Task instructions -
Please find all lines in the data that hold the string "marker" and copy them.

Data provided -
----

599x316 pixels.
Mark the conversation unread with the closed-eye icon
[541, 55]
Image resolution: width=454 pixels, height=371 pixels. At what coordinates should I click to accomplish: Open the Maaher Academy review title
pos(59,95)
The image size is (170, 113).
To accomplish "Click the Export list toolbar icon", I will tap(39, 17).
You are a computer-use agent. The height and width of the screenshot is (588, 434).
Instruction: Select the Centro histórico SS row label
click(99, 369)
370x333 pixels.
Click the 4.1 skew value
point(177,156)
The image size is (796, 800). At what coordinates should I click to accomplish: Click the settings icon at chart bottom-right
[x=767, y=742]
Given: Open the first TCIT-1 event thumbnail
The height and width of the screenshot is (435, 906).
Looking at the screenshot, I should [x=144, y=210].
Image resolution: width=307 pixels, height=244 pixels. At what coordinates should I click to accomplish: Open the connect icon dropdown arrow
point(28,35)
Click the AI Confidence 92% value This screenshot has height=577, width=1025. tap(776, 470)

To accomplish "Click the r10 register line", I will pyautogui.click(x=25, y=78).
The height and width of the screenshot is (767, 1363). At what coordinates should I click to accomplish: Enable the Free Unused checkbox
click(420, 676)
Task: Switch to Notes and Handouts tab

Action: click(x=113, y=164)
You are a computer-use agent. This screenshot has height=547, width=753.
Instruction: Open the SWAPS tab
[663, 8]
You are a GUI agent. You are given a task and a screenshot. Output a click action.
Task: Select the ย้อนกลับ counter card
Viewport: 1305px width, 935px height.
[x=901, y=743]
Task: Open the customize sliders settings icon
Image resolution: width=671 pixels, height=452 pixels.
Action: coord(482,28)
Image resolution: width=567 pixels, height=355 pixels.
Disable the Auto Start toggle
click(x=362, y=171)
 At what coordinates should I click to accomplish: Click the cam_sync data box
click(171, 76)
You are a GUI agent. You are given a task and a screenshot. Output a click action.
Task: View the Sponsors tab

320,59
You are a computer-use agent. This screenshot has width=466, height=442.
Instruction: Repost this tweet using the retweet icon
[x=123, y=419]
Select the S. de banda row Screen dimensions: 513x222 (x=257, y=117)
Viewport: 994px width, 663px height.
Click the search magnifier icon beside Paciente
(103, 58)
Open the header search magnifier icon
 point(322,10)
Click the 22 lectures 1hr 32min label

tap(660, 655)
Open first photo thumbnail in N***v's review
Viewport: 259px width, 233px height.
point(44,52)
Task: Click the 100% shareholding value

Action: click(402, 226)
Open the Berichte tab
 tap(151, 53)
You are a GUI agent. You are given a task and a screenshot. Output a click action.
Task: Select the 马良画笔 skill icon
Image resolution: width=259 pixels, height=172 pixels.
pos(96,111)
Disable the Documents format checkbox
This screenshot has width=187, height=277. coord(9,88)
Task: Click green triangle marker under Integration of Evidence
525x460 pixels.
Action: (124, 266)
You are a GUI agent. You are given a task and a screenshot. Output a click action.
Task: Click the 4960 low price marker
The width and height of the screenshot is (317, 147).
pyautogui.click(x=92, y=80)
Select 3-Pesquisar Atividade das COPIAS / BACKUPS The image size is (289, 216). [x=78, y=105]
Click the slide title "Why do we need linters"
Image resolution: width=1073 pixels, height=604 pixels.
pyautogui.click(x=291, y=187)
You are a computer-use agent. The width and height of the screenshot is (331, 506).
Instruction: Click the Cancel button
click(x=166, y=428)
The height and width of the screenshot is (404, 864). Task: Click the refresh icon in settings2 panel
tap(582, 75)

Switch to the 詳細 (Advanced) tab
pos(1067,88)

----

Task output -
Task: Click green triangle marker under Integration of Evidence
Task: Click the 4960 low price marker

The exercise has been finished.